Quindi uscimmo a riveder le stelle

“Papà, le stelle!” Mi ha detto il piccolo Damiano, che di stelle ne ha viste poche sin ora.
“Wow, le stelle!” Ha affermato un’amica venutami a trovare in tarda sera.

Anche mia moglie ha osservato che si vedono le stelle, eppure non siamo in montagna, ma nell’hinterland di una non piccola città.
Cosa sta succedendo?

Semplice, un guasto importante alle linee elettriche ci sta lasciando da una quindicina di giorni ad oggi ogni sera al buio, niente illuminazione pubblica e naturalmente sono riapparse le stelle.
Avevamo da tempo scordato che sopra noi -oltre i lampioni- esisteva un cielo trapuntato. Un guasto imprevisto è servito a ricordarcelo.
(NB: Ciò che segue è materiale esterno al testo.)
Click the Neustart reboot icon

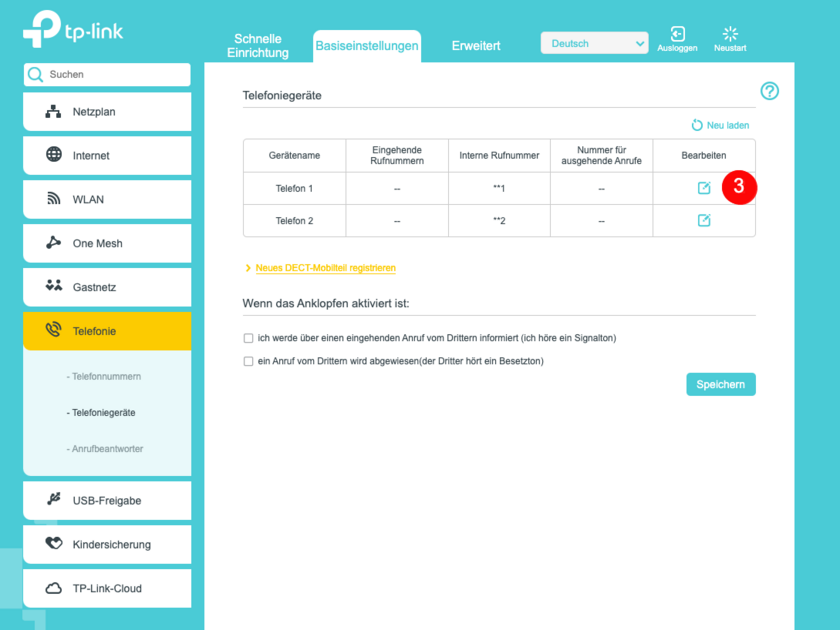click(x=730, y=35)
Questo guasto mi suggerisce l’idea che ogni tanto sarebbe bello spegnere volontariamente la luce artificiale, per tornare a guardare il mondo sotto il suo aspetto più vero: quello naturale. Ogni tanto, sì, ogni tanto quanto? Facciamo una notte ogni quindici giorni? Oppure con una frequenza maggiore? A turnazione su diverse vie, in modo che tutti possano godere dello spettacolo? Questioni da ponderare.
Credo poi si possa intravedere anche una forma di risparmio economico, anche questa tutta da quantificare, ma non dovrebbe essere male.

L’idea mi piace, farò la proposta al consiglio comunale, magari a quello dei ragazzi, forse più sensibili all’argomento.